Burress began carrying a gun in his rookie season. He said it gave him a false sense of security. After the shooting, he believed he was invincible.
“I’m good. I’m Plaxico Burress,” he wrote. “I’m an NFL player, a Super Bowl hero. It’s not like they’re gonna throw me in jail, right?
Burress served 22 months. He said he lost count of the nights he cried. Burress described life in prison as “basically being put in a cage for 17 hours a day”. He mopped floors, cleaned toilets, and served food in the cafeteria.
He recalled family members who he had taken care of financially turn their back on him. There was more loss to speak of.
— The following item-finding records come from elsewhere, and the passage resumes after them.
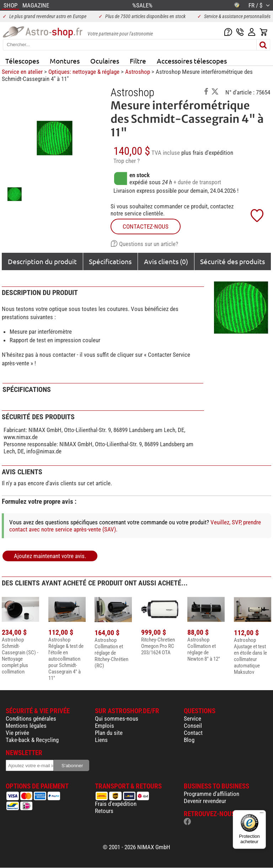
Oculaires (105, 61)
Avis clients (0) (166, 261)
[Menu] (262, 814)
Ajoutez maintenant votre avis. (50, 556)
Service (192, 719)
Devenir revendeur (205, 801)
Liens (101, 740)
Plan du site (109, 733)
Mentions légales (26, 726)
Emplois (105, 726)
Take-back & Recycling (32, 740)
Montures (65, 61)
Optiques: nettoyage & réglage (84, 72)
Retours (104, 811)
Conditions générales (31, 719)
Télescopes (22, 61)
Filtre (138, 61)
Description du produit (42, 261)
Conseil (193, 726)
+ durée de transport (197, 182)
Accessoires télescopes (192, 61)
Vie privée (17, 733)
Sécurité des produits (232, 261)
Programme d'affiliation (212, 794)
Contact (193, 733)
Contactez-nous (145, 226)
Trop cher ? (127, 161)
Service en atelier (22, 72)
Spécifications (110, 261)
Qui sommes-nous (117, 719)
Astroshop (138, 72)
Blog (189, 740)
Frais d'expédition (116, 804)
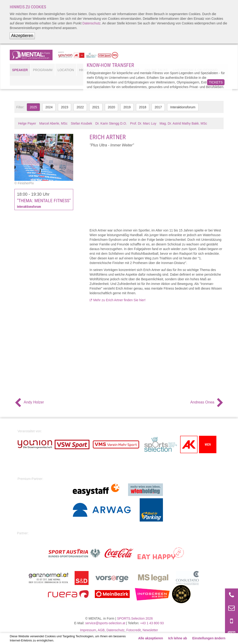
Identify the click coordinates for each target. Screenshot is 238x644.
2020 (111, 107)
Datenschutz (92, 23)
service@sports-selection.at (105, 623)
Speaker (20, 70)
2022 (80, 107)
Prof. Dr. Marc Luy (143, 123)
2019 (127, 107)
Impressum (88, 630)
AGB (101, 630)
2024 (49, 107)
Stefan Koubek (81, 123)
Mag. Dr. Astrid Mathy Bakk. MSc (184, 123)
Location (66, 70)
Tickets (216, 82)
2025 (33, 107)
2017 (158, 107)
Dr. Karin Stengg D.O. (111, 123)
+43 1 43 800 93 (152, 623)
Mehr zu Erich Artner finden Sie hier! (119, 300)
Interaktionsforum (183, 107)
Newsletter (150, 630)
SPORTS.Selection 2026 (135, 618)
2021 (96, 107)
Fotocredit (134, 630)
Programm (43, 70)
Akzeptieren (22, 36)
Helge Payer (27, 123)
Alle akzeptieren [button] (151, 638)
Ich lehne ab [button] (178, 638)
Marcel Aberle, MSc (53, 123)
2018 (142, 107)
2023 (64, 107)
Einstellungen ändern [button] (209, 638)
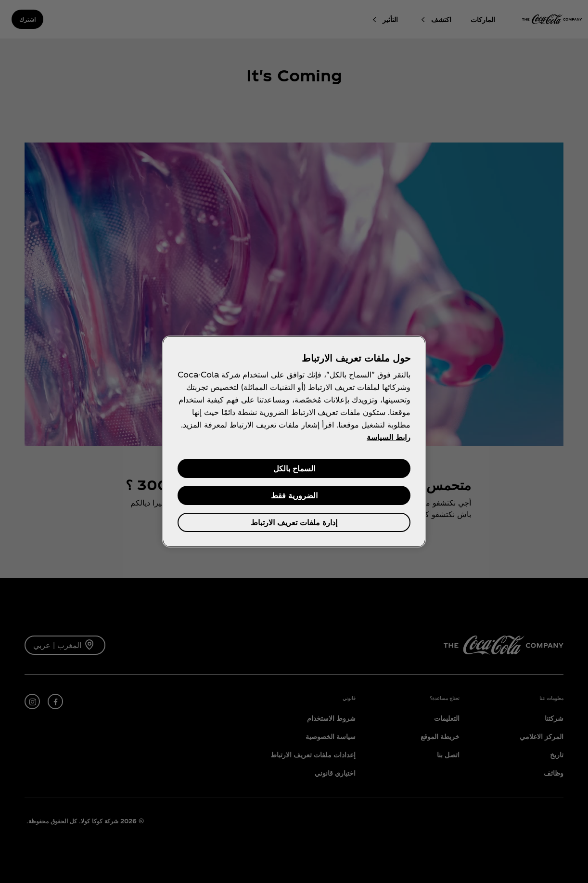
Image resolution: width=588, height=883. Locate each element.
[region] (294, 442)
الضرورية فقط (294, 495)
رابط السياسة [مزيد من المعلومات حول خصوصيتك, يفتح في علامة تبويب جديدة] (388, 437)
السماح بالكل (294, 468)
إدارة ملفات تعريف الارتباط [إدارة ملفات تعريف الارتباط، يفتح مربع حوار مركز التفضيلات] (294, 522)
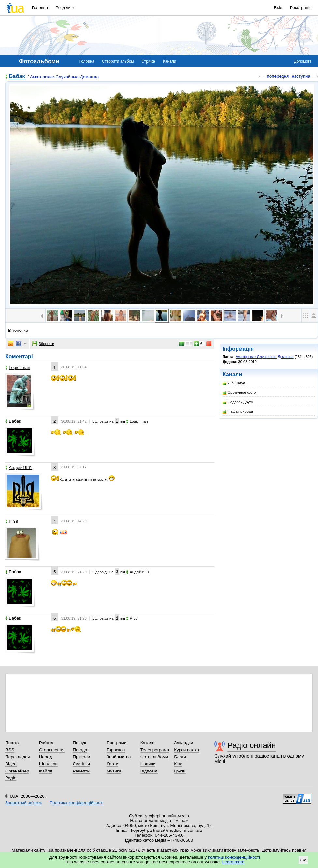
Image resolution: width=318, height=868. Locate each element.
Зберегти (43, 343)
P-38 (11, 521)
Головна (40, 7)
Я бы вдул (234, 383)
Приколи (81, 756)
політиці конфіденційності (234, 857)
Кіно (178, 764)
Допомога (303, 61)
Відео (11, 764)
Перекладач (17, 756)
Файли (46, 771)
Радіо (10, 778)
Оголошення (52, 750)
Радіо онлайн (252, 745)
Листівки (81, 764)
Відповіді (150, 771)
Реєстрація (301, 7)
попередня (278, 76)
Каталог (148, 743)
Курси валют (187, 750)
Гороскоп (116, 750)
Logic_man (18, 367)
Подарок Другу (238, 402)
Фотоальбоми (154, 756)
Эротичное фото (239, 393)
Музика (114, 771)
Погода (80, 750)
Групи (180, 771)
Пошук (79, 743)
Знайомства (119, 756)
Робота (46, 743)
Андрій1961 (19, 467)
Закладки (183, 743)
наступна (301, 76)
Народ (45, 756)
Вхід (278, 7)
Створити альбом (118, 61)
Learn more (233, 862)
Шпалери (48, 764)
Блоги (180, 756)
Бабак (17, 76)
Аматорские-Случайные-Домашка (64, 77)
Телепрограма (155, 750)
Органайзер (17, 771)
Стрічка (148, 61)
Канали (169, 61)
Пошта (12, 743)
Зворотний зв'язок (23, 803)
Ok (303, 860)
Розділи (63, 7)
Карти (112, 764)
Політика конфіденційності (76, 803)
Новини (148, 764)
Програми (116, 743)
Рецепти (81, 771)
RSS (10, 750)
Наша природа (238, 411)
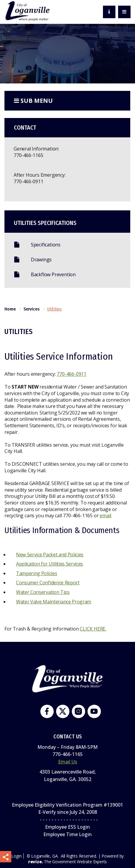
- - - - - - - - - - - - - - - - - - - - (68, 819)
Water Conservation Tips (43, 592)
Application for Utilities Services (49, 564)
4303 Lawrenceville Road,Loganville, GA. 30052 (68, 775)
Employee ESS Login (68, 827)
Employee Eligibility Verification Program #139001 (68, 805)
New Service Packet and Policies (50, 554)
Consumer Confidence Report (48, 583)
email (105, 516)
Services (32, 309)
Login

“I learned some lessons the hard way, and that’s ok,” he wrote. “But at the end of the day, I lost two years of playing the game I love when I was in my prime. I lost millions of dollars, I lost valuable time with my wife and children. I even missed the birth of my daughter, who was born when I was in prison. I basically lost everything all because of one stupid decision.”
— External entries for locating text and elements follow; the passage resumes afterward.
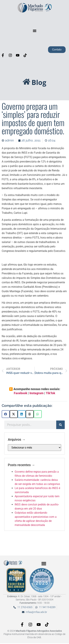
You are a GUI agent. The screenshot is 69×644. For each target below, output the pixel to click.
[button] (34, 31)
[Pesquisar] (61, 425)
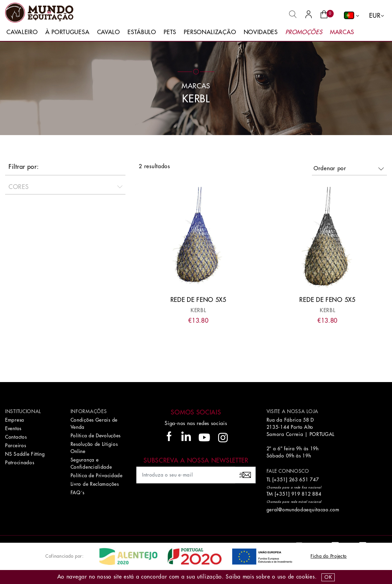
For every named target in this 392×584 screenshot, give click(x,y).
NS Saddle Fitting (25, 454)
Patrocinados (19, 463)
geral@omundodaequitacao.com (303, 510)
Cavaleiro (22, 32)
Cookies (305, 577)
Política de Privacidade (96, 476)
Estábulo (142, 32)
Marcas (342, 32)
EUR (375, 16)
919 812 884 (306, 494)
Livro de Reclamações (95, 484)
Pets (170, 32)
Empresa (15, 420)
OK (328, 577)
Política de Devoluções (95, 436)
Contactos (16, 437)
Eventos (13, 428)
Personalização (210, 32)
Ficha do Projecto (329, 556)
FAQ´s (78, 493)
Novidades (261, 32)
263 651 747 (304, 480)
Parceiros (15, 446)
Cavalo (108, 32)
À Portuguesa (67, 32)
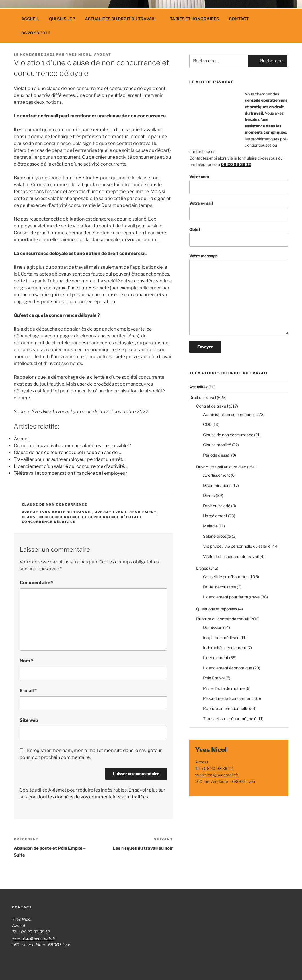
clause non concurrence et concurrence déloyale (82, 517)
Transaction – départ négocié (230, 718)
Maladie (210, 526)
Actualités (198, 387)
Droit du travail (203, 397)
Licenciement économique (227, 668)
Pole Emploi (214, 678)
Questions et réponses (217, 609)
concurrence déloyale (49, 522)
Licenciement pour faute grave (231, 597)
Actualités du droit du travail (123, 19)
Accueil (30, 19)
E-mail (28, 690)
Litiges (202, 568)
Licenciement (216, 657)
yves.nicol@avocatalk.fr (217, 775)
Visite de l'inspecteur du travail (231, 556)
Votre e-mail (239, 210)
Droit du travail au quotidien (221, 467)
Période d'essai (217, 455)
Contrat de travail (212, 406)
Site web (29, 720)
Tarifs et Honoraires (194, 19)
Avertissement (216, 475)
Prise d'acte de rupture (224, 688)
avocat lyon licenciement (126, 512)
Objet (239, 237)
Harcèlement (215, 515)
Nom (26, 661)
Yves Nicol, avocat (88, 54)
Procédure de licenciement (228, 698)
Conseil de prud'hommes (225, 576)
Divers (209, 495)
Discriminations (217, 485)
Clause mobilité (217, 445)
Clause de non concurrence (54, 504)
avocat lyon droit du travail (57, 512)
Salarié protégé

Burress always wants to educate incoming players about finances. He urged players to educate themselves about money management. Burress said when the Pittsburgh Steelers drafted him “they basically handed $5.5 million to a kid who never had a bank account”. He thought someone in the NFL would teach about managing his money.
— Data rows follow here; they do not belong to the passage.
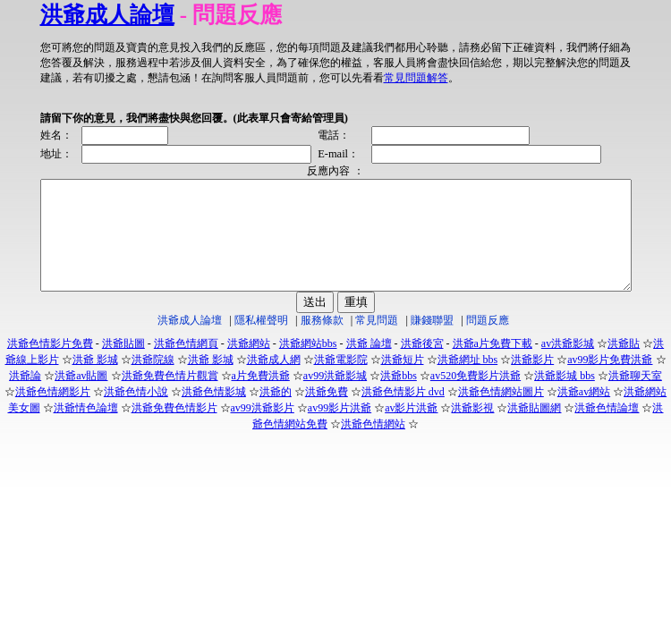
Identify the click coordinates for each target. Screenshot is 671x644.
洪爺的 (276, 413)
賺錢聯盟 (432, 342)
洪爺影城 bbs (565, 397)
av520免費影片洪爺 (475, 397)
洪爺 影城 (95, 381)
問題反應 (488, 342)
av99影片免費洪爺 (609, 381)
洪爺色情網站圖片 (501, 413)
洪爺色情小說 (136, 413)
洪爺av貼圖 (81, 397)
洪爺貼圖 (123, 365)
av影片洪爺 (411, 429)
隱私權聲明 (261, 342)
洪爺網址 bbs (468, 381)
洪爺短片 (403, 381)
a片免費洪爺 (260, 397)
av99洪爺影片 (262, 429)
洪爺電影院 (341, 381)
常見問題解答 (262, 78)
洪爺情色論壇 (86, 429)
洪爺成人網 (274, 381)
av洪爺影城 (567, 365)
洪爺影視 (472, 429)
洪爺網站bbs (308, 365)
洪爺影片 (532, 381)
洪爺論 (25, 397)
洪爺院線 (153, 381)
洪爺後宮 (422, 365)
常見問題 (377, 342)
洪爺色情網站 (373, 445)
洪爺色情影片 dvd (403, 413)
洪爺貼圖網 (534, 429)
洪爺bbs (398, 397)
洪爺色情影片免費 (50, 365)
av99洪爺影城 (335, 397)
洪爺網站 (249, 365)
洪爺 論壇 (369, 365)
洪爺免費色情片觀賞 (170, 397)
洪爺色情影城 (214, 413)
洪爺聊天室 (635, 397)
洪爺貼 (624, 365)
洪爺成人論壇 (72, 14)
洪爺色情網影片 (53, 413)
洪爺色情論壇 (607, 429)
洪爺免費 (327, 413)
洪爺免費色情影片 (174, 429)
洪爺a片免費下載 (492, 365)
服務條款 (322, 342)
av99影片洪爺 (339, 429)
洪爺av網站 (583, 413)
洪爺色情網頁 (186, 365)
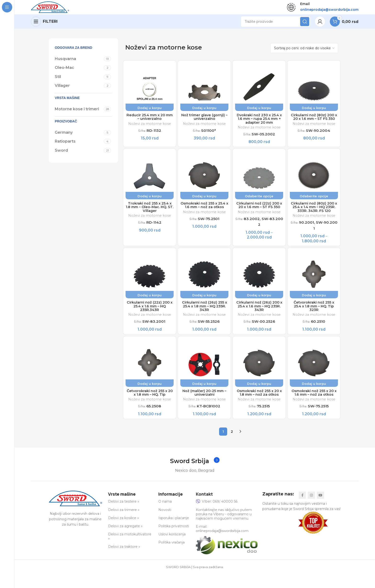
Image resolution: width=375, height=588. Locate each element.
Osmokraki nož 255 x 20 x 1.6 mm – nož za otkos (314, 406)
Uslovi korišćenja (172, 548)
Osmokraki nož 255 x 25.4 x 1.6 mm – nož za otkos (204, 212)
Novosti (165, 524)
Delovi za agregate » (125, 540)
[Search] (275, 24)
Instead, the rookie symposium focused on other things.
“It felt like they spent more time teaching us about STDs and how to conduct ourselves in public than about how to protect ourselves from scams, risky investment, and other financial dangers.”
Burress didn’t blame the NFL for what happened to him.
“It was my life and my money,” he wrote. “And I should have taken the necessary steps to educated myself and protect what I had earned—and so should you.”